Monday evening’s Bishop City Council meeting was relatively short and sweet, with a mix of presentations, explanations and a parking change to accommodate the new site of IMACA.

bishop sign

  • Inyo County Planning Associate Elaine Kabala laid out the preliminary details of the County’s project to develop a Corridor Plan for North Sierra Highway, with the tentative plan to flow the plan into a Specific Plan extending beyond streetscapes, mobility and transportation issues. The County hopes to partner with the City, the Bishop Paiute Tribe and the Tri-County Fairgrounds in supplementing a $285,000 CalTrans grant for the Corridor Plan, which will run from Wye Road to the Paiute Palace. In addition to developing more extensive plans for the area, a Specific Plan requires environmental documents, which cost money. Hence the need for partners. According to Kabala, the County is looking for $5,000 a year from the City over the three-year planning period. County planners will be back in late-August with additional input from prospective partners, to ask for conceptual approval and to proceed with a Request for Proposal for the plan consultant. City Council members were receptive. “This is a great way to tie Bishop into the northern end of town,” said Councilmember Laura Smith.

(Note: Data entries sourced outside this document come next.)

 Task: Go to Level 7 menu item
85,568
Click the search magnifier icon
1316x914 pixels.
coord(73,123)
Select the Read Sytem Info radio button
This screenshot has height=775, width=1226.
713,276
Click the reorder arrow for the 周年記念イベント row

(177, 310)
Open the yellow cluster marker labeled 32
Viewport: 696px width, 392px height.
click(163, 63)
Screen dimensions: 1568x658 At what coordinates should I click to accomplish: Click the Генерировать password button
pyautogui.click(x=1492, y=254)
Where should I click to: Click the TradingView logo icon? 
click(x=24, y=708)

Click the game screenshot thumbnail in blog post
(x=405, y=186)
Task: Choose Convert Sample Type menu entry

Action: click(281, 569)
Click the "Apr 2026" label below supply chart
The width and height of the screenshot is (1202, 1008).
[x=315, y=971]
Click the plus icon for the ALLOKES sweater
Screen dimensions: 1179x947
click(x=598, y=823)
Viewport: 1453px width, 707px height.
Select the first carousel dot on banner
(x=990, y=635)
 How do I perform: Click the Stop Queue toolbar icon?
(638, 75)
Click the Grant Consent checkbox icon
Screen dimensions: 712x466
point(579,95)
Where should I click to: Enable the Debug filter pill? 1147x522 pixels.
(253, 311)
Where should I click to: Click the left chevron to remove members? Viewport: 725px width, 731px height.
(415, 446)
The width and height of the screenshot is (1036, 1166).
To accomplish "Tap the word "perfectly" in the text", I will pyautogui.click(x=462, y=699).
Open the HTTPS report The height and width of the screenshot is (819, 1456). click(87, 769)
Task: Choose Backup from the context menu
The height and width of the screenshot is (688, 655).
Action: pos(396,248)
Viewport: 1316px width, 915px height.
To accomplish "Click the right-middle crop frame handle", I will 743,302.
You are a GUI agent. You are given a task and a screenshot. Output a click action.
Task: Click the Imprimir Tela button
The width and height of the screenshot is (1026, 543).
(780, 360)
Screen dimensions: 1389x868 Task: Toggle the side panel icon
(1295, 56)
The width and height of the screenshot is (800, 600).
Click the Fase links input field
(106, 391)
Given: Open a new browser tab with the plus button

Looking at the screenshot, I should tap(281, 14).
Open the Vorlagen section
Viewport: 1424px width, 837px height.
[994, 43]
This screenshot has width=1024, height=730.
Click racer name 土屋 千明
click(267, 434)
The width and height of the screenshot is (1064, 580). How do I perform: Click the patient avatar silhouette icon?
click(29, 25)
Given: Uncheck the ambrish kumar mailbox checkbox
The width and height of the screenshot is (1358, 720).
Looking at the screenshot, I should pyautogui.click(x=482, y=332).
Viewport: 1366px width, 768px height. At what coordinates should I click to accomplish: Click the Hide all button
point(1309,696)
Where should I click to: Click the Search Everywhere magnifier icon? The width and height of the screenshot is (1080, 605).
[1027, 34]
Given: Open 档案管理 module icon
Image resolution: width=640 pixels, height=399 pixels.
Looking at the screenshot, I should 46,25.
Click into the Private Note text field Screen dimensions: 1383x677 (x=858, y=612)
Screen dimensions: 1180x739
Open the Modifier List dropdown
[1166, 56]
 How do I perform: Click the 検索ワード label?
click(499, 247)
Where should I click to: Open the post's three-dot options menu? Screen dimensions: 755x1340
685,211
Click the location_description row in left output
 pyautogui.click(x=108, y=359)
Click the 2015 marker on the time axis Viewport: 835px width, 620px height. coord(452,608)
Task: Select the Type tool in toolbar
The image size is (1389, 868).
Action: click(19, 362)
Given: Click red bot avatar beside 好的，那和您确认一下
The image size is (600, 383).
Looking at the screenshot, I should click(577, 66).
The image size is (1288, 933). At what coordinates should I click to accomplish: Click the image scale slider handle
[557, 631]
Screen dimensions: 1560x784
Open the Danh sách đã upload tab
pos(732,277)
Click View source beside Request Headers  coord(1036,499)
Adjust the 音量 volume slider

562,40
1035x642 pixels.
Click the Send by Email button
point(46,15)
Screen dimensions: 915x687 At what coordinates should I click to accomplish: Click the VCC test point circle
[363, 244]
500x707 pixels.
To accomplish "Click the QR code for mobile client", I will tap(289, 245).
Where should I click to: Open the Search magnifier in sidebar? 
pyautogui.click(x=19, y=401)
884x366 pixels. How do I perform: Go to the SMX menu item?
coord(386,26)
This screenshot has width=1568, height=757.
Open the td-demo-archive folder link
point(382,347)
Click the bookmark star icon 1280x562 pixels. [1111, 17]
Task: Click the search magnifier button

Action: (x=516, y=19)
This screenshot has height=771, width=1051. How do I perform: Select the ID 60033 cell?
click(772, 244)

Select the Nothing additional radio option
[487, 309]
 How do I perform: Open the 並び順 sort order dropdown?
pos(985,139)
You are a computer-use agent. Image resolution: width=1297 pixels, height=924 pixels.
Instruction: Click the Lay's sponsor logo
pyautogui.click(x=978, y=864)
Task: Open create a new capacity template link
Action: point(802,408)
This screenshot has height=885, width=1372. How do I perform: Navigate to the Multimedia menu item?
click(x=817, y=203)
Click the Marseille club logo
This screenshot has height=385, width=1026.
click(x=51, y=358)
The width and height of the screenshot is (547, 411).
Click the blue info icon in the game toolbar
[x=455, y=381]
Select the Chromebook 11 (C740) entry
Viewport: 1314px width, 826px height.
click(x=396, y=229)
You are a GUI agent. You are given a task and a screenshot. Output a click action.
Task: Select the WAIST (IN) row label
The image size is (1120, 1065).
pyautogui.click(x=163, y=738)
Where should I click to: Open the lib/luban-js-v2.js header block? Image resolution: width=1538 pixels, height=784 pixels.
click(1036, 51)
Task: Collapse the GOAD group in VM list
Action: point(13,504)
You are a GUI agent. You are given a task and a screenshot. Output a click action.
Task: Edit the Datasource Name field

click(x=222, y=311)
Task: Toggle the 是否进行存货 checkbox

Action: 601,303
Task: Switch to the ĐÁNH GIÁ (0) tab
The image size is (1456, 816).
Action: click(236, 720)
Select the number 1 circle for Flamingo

  • Police Chief Chris Carter updated the Council on a change in the county’s law enforcement investigation procedures. The Sheriff’s Department Inyo Narcotics Enforcement Team has morphed into a multi-jurisdictional, collaborative effort among the Sheriff’s Department, Bishop Police Department and California Highway Patrol and broadened into a major investigations in addition to narcotics. The new effort has already been put to use, according to Carter, following a car surfing wipeout resulting in injury to the wipe-outee and a suspect in custody.
  • Rome Drive residents continued to question the Draft Mitigated Negative Declaration prepared by city staff on the Kingston Subdivision, 15-homes on 2.75 acre site now occupied by Bishop Nursery. City Attorney Ryan Jones explained that the City is in the middle of the process and that public comments will be incorporated into the final declaration or as mitigation. In response to a request to extend the public comment beyond August 15, Jones said that issue could be addressed at the next public comment period scheduled for the Council meeting on August 10. During his department report, Planning Director Gary Schley answered earlier questions including the definition of housing density. According to Schley, medium to low density, or R-1 zoning, is defined as 5.1 to 9.1 homes per acre. High density, R-3, is 22.1 to 35 units per acre. Schley also discussed regional housing needs in Bishop, as indicated by the State Department of Housing and Community Development. During the planning period of 2014 to 2015, Bishop’s housing needs are 65 new units.  With the help of home upgrades (four upgrades equal one new unit), the equivalent of 14 new units were added in 2014.
  • The Council responded to a request to designate two parking spaces at 137 East South Street, in front of the new location of the Inyo Mono Advocates for Community Action, as 24-minute limit spaces. The City is planning a parking workshop to assess parking needs in downtown Bishop, but because of the immediate need for drop-in parking spaces, approved the measure.